START EXCERPTED TEXT

Remnant Cholesterol as an Independent Predictor of Periodontitis: A Population-Based Study

Qian Peng 1, Yiwen Xiao 2, Zhiguo Tian 1, Yunwei Yang 1, Jiang Deng 3,, Jie Lin 4,
PMCID: PMC9943602  PMID: 36824233

Abstract

Objective

Numerus studies present that remnant cholesterol (RC) as a risk factor participates in the progression of multiple diseases. The aim of this study was to assess the relationship between cholesterol and periodontitis in the US population to find a reliable lipid predictor for periodontitis.

Materials and Methods

Clinical data was retrieved from the National Health and Nutrition Examination Survey (NHANES) database between 2009 and 2014. The logistic regression was conducted to examine the corelationship between RC and various clinical features. Meanwhile, the dose-response relationship was measured through restricted cubic spline analysis. And the propensity score matching (PSM) was established to further investigate the potential relationship between RC and periodontitis.

END EXCERPTED TEXT

PROBLEM TO SOLVE
According to the abstract above on remnant cholesterol and periodontitis, which database and years supplied the clinical data?

START DATASET CONTENT

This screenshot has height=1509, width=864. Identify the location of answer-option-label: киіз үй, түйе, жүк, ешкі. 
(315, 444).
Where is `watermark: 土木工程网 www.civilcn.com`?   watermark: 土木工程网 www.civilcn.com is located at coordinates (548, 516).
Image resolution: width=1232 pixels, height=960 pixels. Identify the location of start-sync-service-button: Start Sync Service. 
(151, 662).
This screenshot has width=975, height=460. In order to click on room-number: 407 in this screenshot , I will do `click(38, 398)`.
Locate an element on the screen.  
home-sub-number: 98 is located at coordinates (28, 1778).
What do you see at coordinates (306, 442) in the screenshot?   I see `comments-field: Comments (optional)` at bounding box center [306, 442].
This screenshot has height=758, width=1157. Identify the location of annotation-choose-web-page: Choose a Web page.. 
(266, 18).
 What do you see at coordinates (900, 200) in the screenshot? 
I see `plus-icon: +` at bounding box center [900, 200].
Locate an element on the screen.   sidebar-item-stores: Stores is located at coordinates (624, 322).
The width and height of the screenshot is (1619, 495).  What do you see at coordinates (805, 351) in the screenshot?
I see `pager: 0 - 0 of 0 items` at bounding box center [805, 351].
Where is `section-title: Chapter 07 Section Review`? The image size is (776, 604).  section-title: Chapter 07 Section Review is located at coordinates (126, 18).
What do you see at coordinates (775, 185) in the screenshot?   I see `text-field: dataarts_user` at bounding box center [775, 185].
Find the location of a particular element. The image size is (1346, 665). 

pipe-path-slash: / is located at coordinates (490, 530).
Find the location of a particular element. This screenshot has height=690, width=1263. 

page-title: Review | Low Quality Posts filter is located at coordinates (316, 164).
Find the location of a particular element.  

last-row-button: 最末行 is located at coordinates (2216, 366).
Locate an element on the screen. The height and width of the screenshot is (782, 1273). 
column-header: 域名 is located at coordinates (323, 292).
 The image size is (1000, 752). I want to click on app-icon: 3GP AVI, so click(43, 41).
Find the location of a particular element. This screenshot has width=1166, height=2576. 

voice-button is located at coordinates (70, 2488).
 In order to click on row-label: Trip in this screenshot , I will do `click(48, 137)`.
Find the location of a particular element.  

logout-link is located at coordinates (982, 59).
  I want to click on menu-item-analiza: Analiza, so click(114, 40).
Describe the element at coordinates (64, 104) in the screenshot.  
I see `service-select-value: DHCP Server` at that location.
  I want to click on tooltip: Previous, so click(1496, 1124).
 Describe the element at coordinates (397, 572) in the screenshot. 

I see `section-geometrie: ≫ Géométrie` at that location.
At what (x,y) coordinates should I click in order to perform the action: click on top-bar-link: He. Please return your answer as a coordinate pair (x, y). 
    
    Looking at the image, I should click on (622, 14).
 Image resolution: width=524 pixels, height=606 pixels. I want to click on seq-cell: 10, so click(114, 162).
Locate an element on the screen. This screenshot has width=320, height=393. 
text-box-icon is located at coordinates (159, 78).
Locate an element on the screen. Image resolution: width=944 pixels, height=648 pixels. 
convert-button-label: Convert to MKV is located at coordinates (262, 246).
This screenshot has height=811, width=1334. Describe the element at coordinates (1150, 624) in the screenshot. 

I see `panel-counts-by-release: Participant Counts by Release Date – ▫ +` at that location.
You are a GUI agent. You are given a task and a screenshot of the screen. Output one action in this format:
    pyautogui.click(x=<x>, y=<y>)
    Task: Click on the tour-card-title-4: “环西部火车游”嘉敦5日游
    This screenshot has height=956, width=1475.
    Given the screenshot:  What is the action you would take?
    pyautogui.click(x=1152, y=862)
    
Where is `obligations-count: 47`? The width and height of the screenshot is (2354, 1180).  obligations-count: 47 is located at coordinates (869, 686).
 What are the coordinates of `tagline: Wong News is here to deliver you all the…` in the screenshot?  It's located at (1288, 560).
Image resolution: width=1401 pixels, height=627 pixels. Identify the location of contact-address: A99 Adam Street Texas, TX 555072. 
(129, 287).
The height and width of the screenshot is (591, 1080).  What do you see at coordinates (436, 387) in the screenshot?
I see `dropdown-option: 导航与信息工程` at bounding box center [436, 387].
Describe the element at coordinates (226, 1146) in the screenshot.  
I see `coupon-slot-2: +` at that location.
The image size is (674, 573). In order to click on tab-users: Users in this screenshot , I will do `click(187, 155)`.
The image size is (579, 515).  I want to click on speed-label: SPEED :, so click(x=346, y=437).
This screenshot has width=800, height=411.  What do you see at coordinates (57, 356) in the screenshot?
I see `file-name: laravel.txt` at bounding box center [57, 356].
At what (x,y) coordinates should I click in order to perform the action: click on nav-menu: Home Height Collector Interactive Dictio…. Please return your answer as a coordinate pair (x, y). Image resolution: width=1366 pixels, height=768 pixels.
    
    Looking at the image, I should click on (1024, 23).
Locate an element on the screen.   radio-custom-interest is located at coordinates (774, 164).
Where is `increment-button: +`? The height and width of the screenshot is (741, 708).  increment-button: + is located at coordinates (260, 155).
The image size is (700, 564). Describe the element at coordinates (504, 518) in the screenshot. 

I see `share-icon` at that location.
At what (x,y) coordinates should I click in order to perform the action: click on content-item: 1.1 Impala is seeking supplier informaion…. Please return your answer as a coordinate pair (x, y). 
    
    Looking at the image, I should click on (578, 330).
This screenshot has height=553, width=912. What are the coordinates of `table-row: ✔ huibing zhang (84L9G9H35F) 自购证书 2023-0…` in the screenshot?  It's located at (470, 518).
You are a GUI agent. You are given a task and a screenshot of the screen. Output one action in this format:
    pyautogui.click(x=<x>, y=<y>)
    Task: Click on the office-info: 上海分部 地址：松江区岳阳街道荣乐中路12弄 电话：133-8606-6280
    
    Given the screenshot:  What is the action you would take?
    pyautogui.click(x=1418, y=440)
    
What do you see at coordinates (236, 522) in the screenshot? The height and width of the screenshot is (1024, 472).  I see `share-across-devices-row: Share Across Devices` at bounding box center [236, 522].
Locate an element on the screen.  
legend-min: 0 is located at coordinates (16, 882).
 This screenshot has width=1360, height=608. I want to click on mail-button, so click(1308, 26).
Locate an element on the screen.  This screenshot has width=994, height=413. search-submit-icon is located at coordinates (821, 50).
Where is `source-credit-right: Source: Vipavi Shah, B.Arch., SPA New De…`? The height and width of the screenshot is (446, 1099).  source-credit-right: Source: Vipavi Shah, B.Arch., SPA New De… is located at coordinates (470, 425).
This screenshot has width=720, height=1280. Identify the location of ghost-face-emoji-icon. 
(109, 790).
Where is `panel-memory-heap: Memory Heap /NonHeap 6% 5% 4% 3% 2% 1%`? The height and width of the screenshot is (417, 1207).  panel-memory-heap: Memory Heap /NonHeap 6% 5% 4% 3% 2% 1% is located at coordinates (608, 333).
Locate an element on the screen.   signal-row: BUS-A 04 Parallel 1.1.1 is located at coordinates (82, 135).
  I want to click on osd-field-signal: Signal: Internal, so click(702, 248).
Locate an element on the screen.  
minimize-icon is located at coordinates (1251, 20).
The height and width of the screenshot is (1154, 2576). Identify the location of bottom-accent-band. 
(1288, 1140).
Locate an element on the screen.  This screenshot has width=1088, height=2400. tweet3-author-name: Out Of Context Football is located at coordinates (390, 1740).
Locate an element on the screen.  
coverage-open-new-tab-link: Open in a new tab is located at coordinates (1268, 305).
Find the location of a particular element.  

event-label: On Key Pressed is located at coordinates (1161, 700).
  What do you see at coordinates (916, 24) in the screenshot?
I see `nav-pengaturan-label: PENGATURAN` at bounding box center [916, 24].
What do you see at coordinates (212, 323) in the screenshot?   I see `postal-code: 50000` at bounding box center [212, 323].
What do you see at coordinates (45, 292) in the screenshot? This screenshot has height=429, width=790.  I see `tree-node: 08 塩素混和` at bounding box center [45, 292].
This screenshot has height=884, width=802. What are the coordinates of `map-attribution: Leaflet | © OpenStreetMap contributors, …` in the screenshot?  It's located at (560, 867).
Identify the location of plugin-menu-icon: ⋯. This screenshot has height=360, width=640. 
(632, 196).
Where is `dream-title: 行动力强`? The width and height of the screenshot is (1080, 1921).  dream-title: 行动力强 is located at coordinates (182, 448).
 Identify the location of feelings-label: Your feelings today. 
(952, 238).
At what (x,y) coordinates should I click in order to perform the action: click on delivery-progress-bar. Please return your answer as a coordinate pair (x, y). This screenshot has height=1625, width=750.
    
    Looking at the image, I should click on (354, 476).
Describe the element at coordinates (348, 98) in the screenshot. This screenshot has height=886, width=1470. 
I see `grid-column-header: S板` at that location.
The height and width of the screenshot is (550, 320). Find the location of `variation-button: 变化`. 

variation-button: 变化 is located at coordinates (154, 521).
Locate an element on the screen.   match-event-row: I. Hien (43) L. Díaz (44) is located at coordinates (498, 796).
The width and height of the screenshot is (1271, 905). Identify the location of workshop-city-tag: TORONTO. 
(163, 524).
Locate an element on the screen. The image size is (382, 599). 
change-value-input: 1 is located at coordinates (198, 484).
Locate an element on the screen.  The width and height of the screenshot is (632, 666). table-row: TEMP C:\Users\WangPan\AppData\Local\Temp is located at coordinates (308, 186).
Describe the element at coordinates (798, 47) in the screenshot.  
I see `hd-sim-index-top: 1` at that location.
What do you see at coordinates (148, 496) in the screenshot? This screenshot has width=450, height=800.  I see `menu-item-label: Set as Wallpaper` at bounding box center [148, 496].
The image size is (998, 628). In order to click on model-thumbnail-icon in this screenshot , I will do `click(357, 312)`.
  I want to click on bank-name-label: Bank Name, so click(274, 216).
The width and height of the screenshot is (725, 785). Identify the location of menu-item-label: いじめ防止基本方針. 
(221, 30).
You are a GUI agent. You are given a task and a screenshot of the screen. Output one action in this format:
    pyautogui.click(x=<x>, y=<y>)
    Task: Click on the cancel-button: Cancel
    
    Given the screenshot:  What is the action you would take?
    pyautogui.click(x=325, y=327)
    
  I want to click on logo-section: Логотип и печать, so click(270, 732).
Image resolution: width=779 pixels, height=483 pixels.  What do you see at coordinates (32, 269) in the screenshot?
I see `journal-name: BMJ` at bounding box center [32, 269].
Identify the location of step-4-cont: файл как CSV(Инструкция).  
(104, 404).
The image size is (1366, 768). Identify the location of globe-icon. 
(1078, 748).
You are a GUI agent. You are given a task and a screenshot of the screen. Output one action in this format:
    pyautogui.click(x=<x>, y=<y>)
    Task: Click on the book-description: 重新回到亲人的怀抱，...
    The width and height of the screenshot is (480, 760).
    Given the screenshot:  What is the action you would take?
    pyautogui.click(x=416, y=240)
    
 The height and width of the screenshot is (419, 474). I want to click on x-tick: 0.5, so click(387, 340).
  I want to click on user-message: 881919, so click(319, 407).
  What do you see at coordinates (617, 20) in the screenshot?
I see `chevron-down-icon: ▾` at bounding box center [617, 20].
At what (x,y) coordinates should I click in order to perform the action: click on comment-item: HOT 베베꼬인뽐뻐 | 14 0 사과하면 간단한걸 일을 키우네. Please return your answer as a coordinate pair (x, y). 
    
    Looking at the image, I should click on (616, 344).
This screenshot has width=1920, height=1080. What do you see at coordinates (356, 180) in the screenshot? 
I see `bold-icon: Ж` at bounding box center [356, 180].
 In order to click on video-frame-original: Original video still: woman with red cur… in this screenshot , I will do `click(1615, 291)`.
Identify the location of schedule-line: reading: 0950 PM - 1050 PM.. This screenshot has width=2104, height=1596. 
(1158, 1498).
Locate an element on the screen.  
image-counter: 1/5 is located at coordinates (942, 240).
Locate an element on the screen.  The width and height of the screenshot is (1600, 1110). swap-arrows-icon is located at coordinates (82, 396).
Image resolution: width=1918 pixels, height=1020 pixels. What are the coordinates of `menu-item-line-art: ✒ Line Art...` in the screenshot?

END DATASET CONTENT

SOLUTION TO THIS TASK
The National Health and Nutrition Examination Survey (NHANES) database, between 2009 and 2014.